What the Constitutions of the Soviet Union and North Korea Can Teach Us about Rights—and the Purpose of a Constitution

Posted by M. C. on October 3, 2022

A successful constitution will prevent the centralization of power, not facilitate it.

Jack Elbaum
Jack Elbaum

n December 5, 1936, history was made in Moscow when the Eighth Congress of Soviets approved and Joseph Stalin signed the Soviet Constitution of 1936.

Also known as the “Stalin Constitution,” the document was hailed by Soviet leaders as “the most democratic in the world.” It was indeed a revolutionary document — and not even primarily because of its openly socialist ideology. What made it so striking was that it granted more rights — civic, political, and personal — than almost any Western constitution did (or does today, for that matter). Forget the universal right to vote, the five freedoms granted in the First Amendment of the US Constitution, or the right to privacy; the Soviet Constitution guaranteed all of that and more. There was the right to “rest and leisure,” “the right to maintenance in old age and also in the case of sickness or loss of capacity to work,” and the ”right to employment and payment for their work in accordance with its quantity and quality.”

Despite this new, egalitarian Constitution, the next two years were notable for its escalation of terror and Stalin’s campaign “to eliminate dissenting members of the Communist Party and anyone else he considered a threat.” Over 750,000 people were executed and more than a million were put in the Gulag (a system of forced labor camps). This period became known as the Great Purge. In subsequent decades, many more millions of people were killed in famines caused by an utterly inefficient state-run economy, while others were killed for expressing dissenting views. Citizens had no right to protest the government, join a union that was not controlled by the state, or even leave the state without express permission from the government.

All of this was done in the name of creating a better society; and it was done despite the lofty, rights-centered language of their new Constitution. In other words, despite enshrining utopia into law, the USSR ended up being one of the worst and most repressive countries in history.

The question, therefore, must be asked: how could this happen? How could the terror and brutality of the Soviet Union happen under such a seemingly progressive and forward-looking Constitution?

The answer is surprisingly simple — and also instructive for our own times.

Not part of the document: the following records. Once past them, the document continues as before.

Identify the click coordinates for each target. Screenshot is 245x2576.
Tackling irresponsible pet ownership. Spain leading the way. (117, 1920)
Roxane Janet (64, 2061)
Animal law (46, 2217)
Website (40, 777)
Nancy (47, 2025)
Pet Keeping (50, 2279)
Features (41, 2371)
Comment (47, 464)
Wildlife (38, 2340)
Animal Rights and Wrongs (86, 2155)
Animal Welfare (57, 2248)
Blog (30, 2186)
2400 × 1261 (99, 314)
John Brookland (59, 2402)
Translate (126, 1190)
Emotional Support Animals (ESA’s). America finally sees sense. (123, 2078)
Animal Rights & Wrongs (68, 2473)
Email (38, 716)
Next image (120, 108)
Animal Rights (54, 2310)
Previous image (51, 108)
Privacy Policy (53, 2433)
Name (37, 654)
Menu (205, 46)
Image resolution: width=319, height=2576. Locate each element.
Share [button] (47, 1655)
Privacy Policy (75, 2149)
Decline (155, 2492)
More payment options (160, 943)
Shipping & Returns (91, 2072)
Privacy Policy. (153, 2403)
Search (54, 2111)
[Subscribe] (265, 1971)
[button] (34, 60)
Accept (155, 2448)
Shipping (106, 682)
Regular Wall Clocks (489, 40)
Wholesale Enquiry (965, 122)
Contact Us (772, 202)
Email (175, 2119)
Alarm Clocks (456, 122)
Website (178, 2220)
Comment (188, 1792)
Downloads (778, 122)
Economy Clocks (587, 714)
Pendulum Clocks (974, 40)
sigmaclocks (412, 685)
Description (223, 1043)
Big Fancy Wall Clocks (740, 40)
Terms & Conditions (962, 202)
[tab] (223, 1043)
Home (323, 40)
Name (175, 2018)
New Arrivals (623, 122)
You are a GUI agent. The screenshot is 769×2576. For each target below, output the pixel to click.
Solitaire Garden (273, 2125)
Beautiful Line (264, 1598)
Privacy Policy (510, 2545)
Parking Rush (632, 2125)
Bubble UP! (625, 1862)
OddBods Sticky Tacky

The horrors of the USSR were able to take place, despite all of the rights included in their Constitution, for two reasons.

The first reason is that the framework the USSR Constitution outlined — and the structures it put in place — did not prevent the centralization of power. In fact, it actually did the opposite by maintaining the absolute power of the Communist Party, while also granting the government jurisdiction over basically every area of life.

However, the creation of systems designed to keep total power out of the hands of any group is both the purpose and the sign of a strong constitution. It ensures that even if some people would like to violate the rights of others — whether it be for personal gain or ideological reasons — they will not be able to because there are checks on the amount of power any individual or body can accumulate.